31st March 2011, 22:04

Thanks...!!

I got it done like this:

Qstring temp;

while(!chk_ln.isNull())
{
QStringList list2 = chk_ln.split(QRegExp("\\W+"), QString::SkipEmptyParts);

for (int i = 0; i < list2.size(); ++i)
{
temp= list2[i]; //added
if(temp.contains(QRegExp("[0-9]"))) //added
{ continue; } //added
out<<list2[i]<<" ";

}
out<<"\n";

chk_ln = cc_in.readLine();
}

But, thanks for answering!

What happens when your input contains punctuation marks?

I think you want something along the lines of /[a-z][A-Z]/, or a simple check of ASCII/Unicode value range to take diacritical marks into account while excluding all control characters, punctuation marks and whitespace.

dipeshtech

31st March 2011, 22:13

Yeah..!! you spotted it right, i am looking for the same what you mentioned.
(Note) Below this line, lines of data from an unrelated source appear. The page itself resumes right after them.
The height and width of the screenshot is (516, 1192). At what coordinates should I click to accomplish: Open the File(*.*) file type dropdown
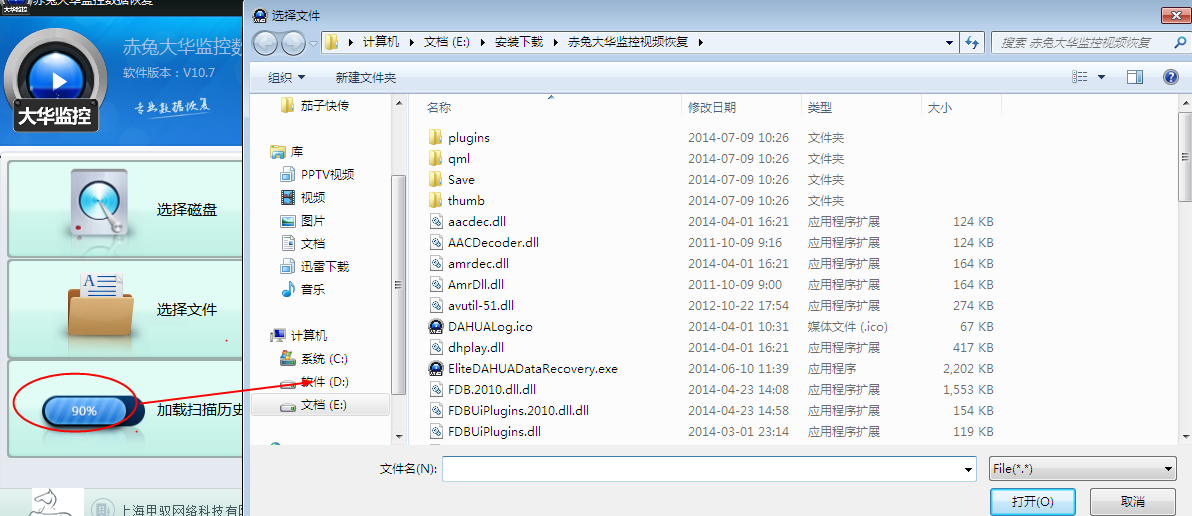1083,469
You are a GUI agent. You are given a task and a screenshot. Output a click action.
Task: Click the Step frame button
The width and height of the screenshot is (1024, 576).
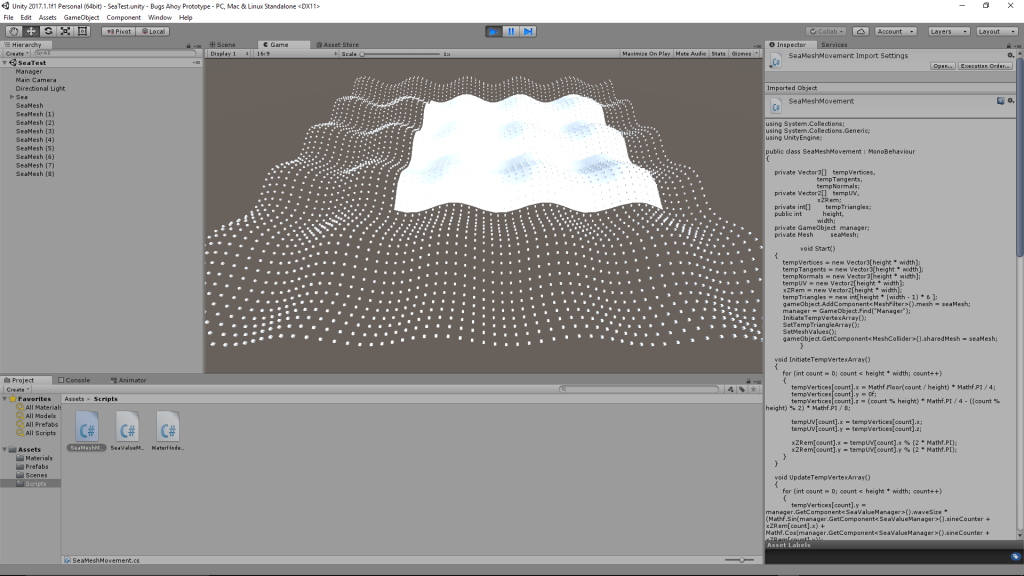click(x=528, y=31)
But, by the aforementioned solution (In my previous post) i am able to to get the right answer in presence of punctuation marks also.

I tested it.

wysota

31st March 2011, 22:53

Using a regular expression just to see if a single character is a digit is a really inefficient idea.

dipeshtech

31st March 2011, 23:08

Yeah..!! I agree it is bit inefficient, but i didn't wanted to go for character by character reading so tried this. I am not an expert and new to Qt, so please forgive me for this ignorance. Anyways, thanks for pointing it out. ( I am still learning)

wysota

31st March 2011, 23:13

The fact that you didn't write code for reading character by character doesn't mean the code you have written doesn't internally read character by character. It does and it does it inefficiently - QString::contains() with a regexp that evaluates to a single character tries to match a string that is one character long so effectively it does character by character evaluation and is slower than if it were evaluating a single character as it works on strings. It's fastest to do an ascii value comparison:

if(c>='A' && c<='z') character is ok;
For most architectures these are three (or maybe even two) machine instructions. If you have a lot of comparisons to make, the performance hit is significant.

dipeshtech

31st March 2011, 23:25

Yeah!! I was thinking on this line and got this point in mind :-

doesn't internally read character by character

but, wasn't aware (actually ignorant) that it is slower than character by character evaluation. Actually, i need to process a large data and that too on my mobile device after implementing the algorithm. It would really make difference for my processing.

Thanks a TON for explaining the fact VERY Clearly.

wysota

31st March 2011, 23:42

but, wasn't aware (actually ignorant) that it is slower than character by character evaluation.
You have an additional overhead of compiling a state machine for the regular expression in every iteration of the loop. The least you can do is move the regular expression out of the loop so it lives through iterations. But still it's just inefficient to use one character regular expression unless maybe when the expression tests many classes of characters and not just one like in your case and defnitely not using contains().

dipeshtech

31st March 2011, 23:52

I think i will go by simple character by character tokenization to filter the words. That should reduce the overhead then.

wysota

1st April 2011, 00:09

The fastest approach I can think of is to use something similar to QStringRef where you will not copy the data from the original string in every iteration but instead mark positions and lengths of every valid token and at the end extract those tokens from the string in one go, possibly with merging the marks so that you can extract as large areas as possible. Then you avoid the split, avoid copying data and other expensive operations. And you will omit the effect of your current implementation that doesn't preserve whitespaces.

dipeshtech

1st April 2011, 00:24

I have to try it out...!! Not getting it at present, but will try it for sure.

It's already dawn here, will try after some rest.